> _WHAT NEEDS TO BE DONE_
No pictures belong in the copy. Retype exactly, and only, the stretch of lines below from the one with "has width=548, height=290." through the one with "Image resolution: width=654".

> _GIVEN DATA_

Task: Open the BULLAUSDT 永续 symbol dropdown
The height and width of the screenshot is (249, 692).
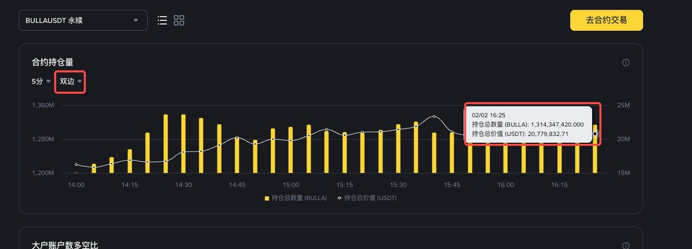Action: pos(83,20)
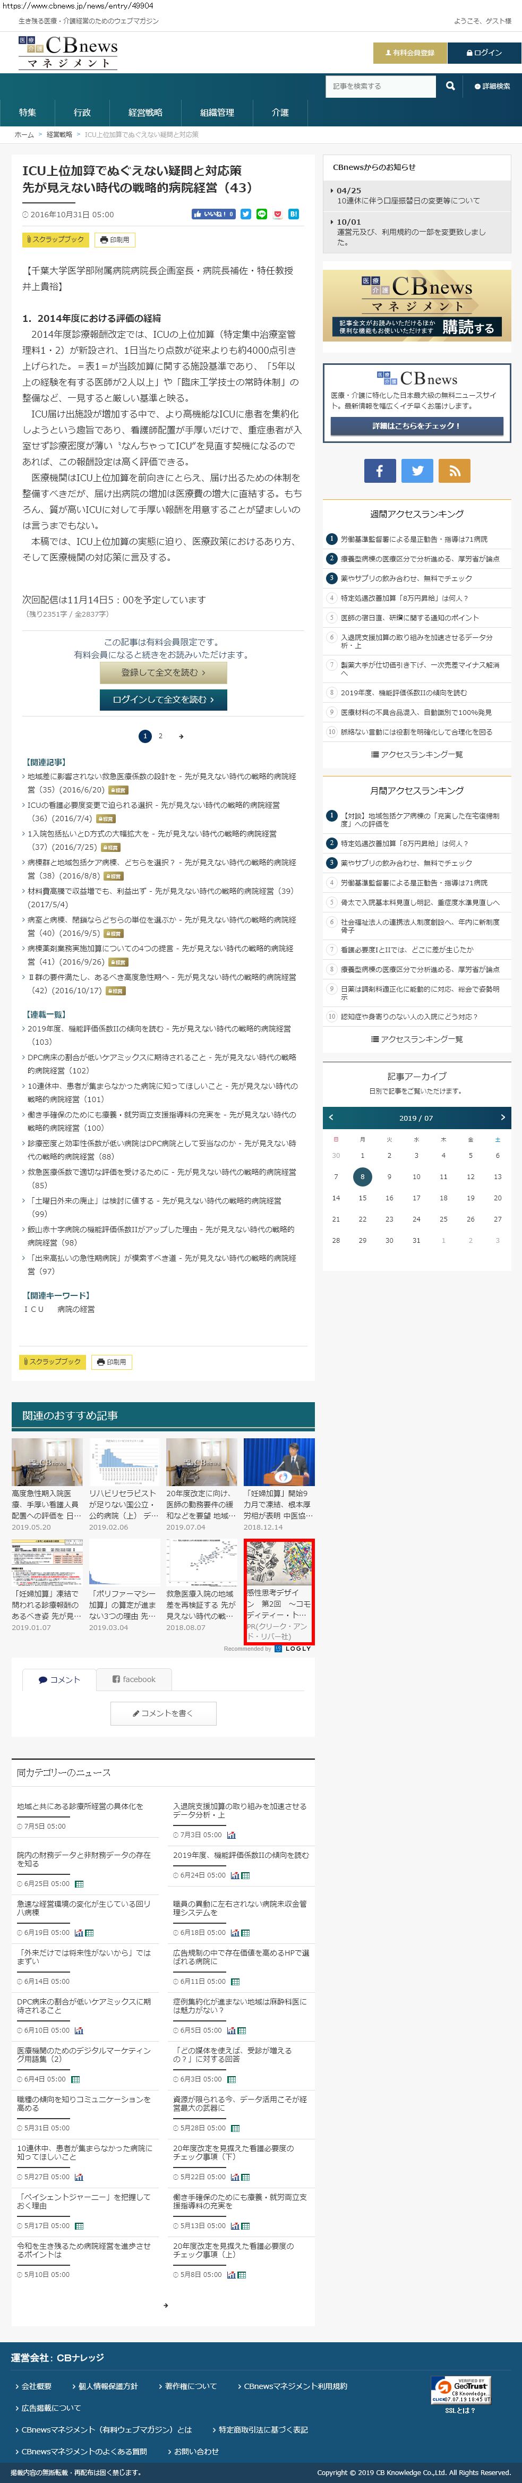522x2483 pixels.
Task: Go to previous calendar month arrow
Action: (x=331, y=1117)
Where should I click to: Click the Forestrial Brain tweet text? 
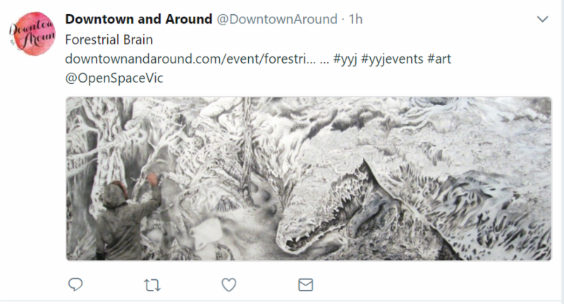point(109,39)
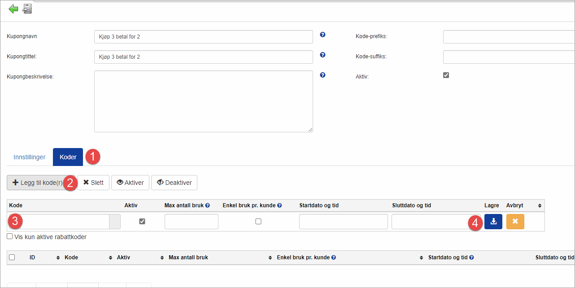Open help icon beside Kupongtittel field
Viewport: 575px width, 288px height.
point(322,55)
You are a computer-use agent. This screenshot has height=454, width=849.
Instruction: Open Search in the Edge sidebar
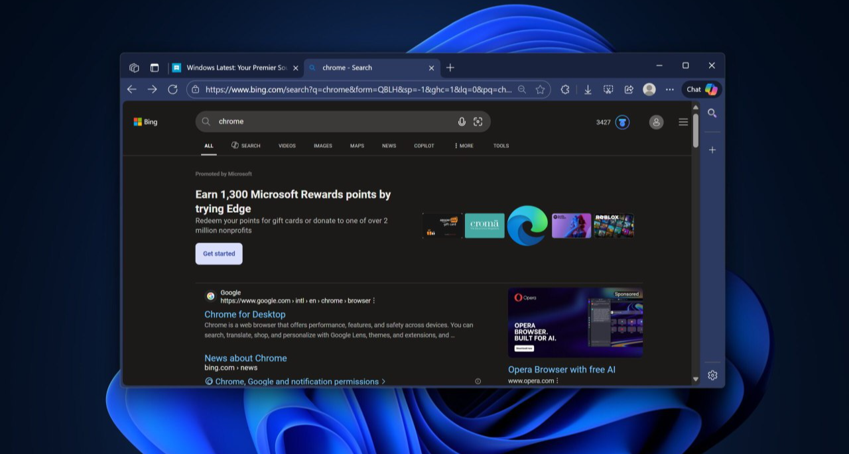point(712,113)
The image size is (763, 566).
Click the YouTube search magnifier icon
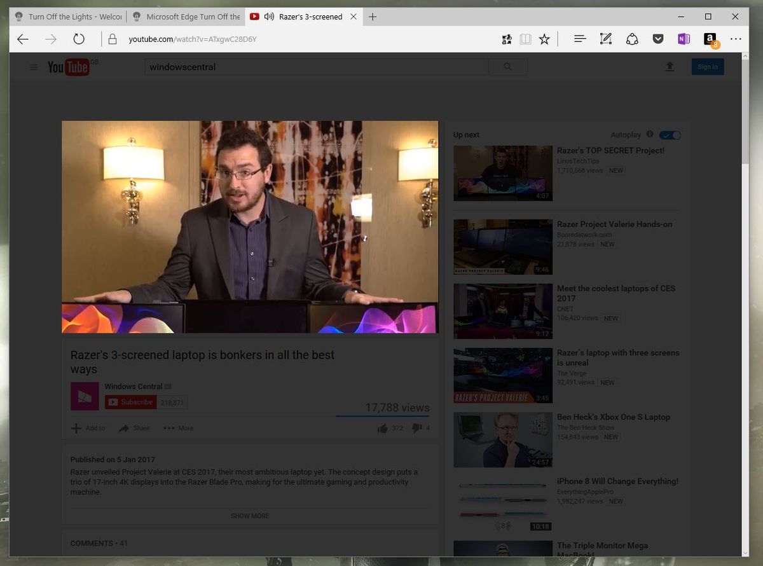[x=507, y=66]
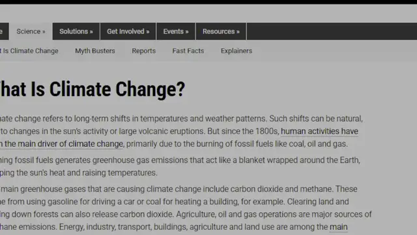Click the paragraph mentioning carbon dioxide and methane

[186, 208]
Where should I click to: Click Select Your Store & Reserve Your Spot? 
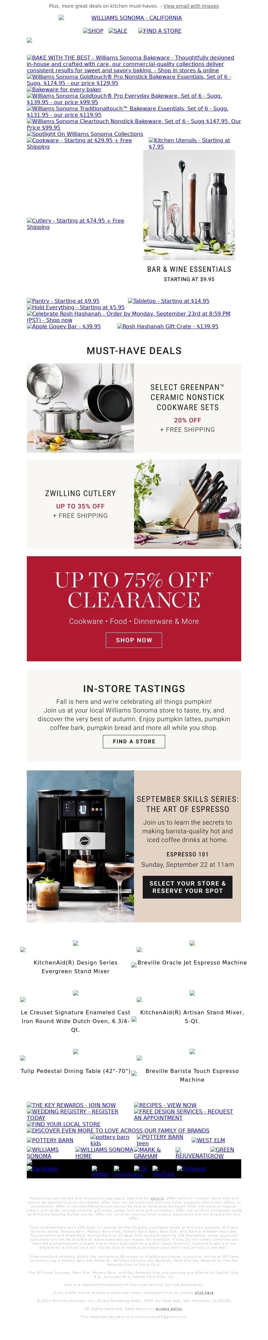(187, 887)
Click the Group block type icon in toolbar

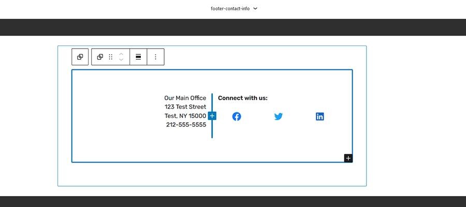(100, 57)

...

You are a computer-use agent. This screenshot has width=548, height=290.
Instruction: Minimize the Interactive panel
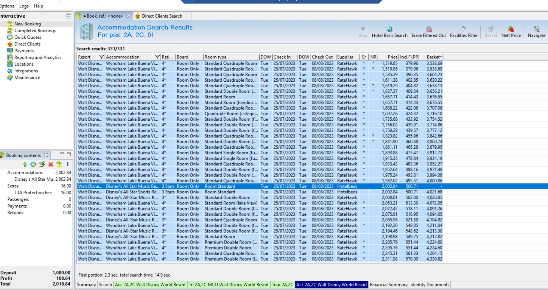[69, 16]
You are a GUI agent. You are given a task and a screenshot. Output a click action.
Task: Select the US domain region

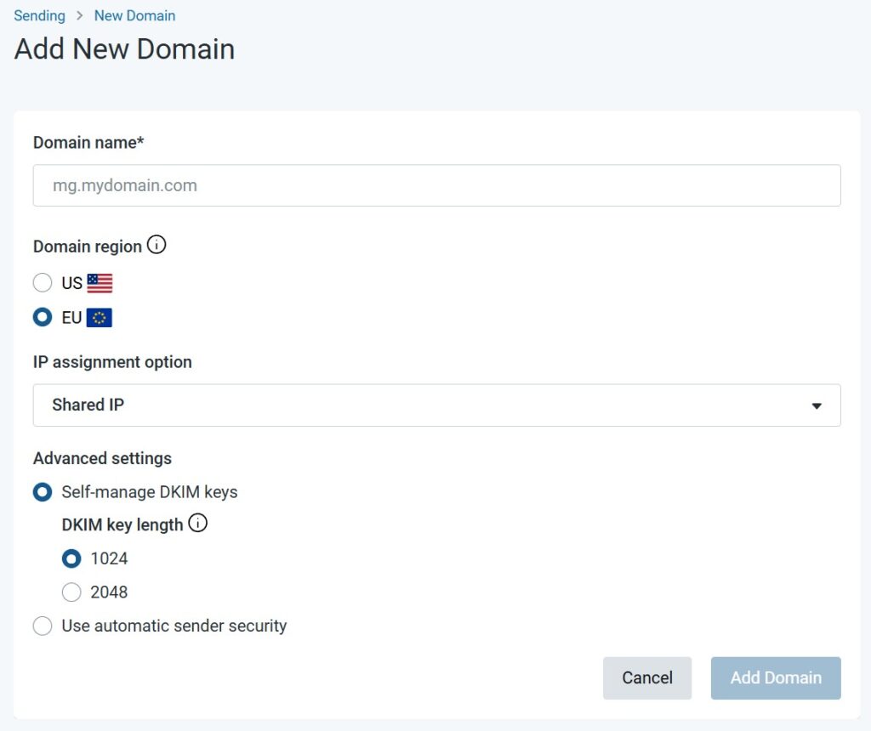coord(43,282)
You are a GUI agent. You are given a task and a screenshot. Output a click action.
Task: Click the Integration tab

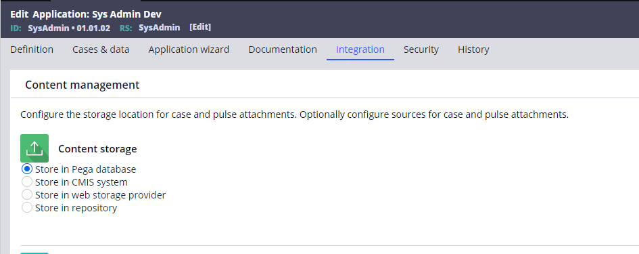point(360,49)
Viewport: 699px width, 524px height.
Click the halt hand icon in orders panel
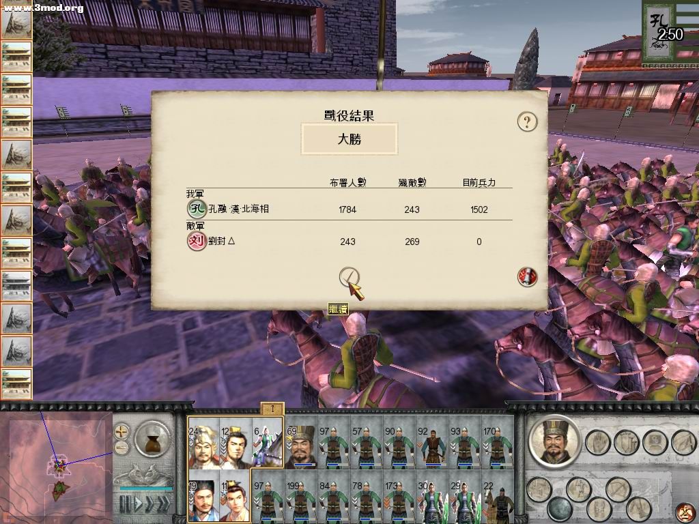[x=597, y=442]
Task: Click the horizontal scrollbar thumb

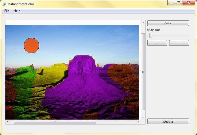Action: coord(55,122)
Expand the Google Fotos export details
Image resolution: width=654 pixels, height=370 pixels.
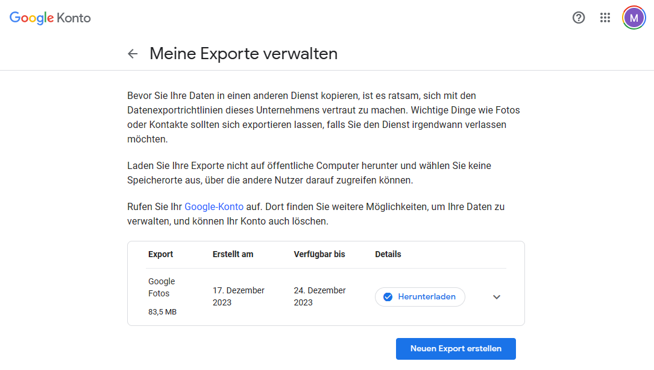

> _SOLUTION_
You are a computer-use agent. This screenshot has width=548, height=290.
Instruction: Minimize the Interactive panel
[69, 16]
You are a GUI agent. You are given a task and a screenshot. Output a click action.
Task: Select the US domain region

coord(43,282)
You are a GUI agent. You are given a task and a screenshot. Output a click action.
Task: Click the Integration tab

point(360,49)
Viewport: 699px width, 524px height.
Click the halt hand icon in orders panel
[x=597, y=442]
Task: Click the horizontal scrollbar thumb

Action: coord(55,122)
Expand the Google Fotos export details
Image resolution: width=654 pixels, height=370 pixels.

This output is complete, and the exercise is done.